Code Duplication and Reuse in Jupyter Notebooks
This addresses code management challenges for notebook users, but it is incremental as it builds on prior work by quantifying duplication and identifying barriers.
The study investigated code duplication and reuse in Jupyter notebooks, finding a mean self-duplication rate of 7.6% in GitHub repositories, but in user studies, participants rarely duplicated their own code and preferred reusing code from online sources.
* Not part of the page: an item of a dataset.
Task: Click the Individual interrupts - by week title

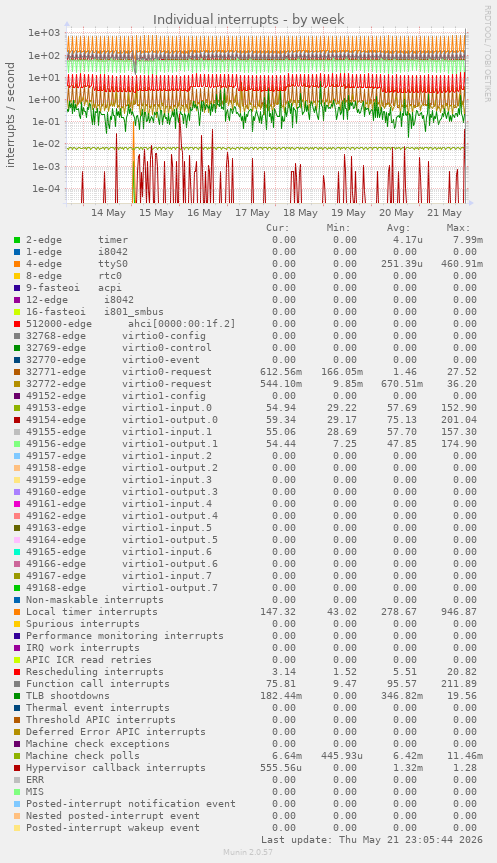Action: pyautogui.click(x=249, y=19)
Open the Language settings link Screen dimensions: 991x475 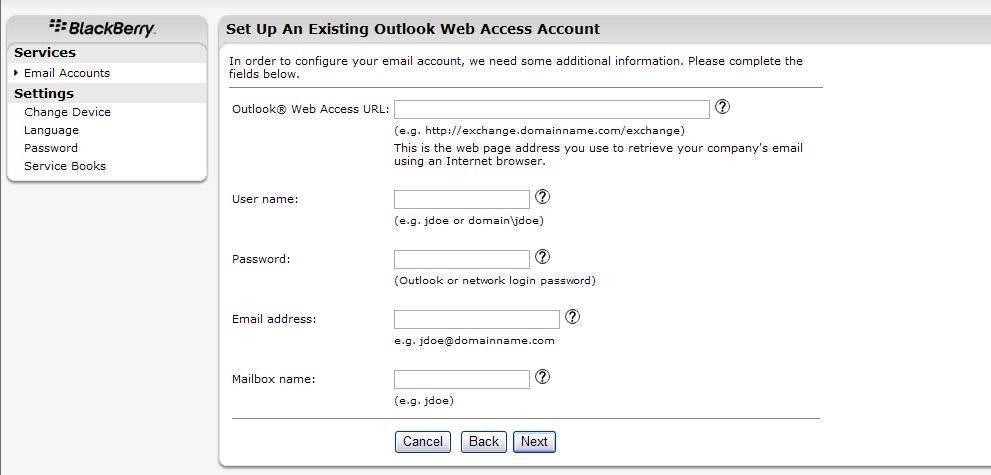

Duplicating one's own code makes it faster to write software. This expediency is particularly valuable for users of computational notebooks. Duplication allows notebook users to quickly test hypotheses and iterate over data. In this paper, we explore how much, how and from where code duplication occurs in computational notebooks, and identify potential barriers to code reuse. Previous work in the area of computational notebooks describes developers' motivations for reuse and duplication but does not show how much reuse occurs or which barriers they face when reusing code. To address this gap, we first analyzed GitHub repositories for code duplicates contained in a repository's Jupyter notebooks, and then conducted an observational user study of code reuse, where participants solved specific tasks using notebooks. Our findings reveal that repositories in our sample have a mean self-duplication rate of 7.6%. However, in our user study, few participants duplicated their own code, preferring to reuse code from online sources.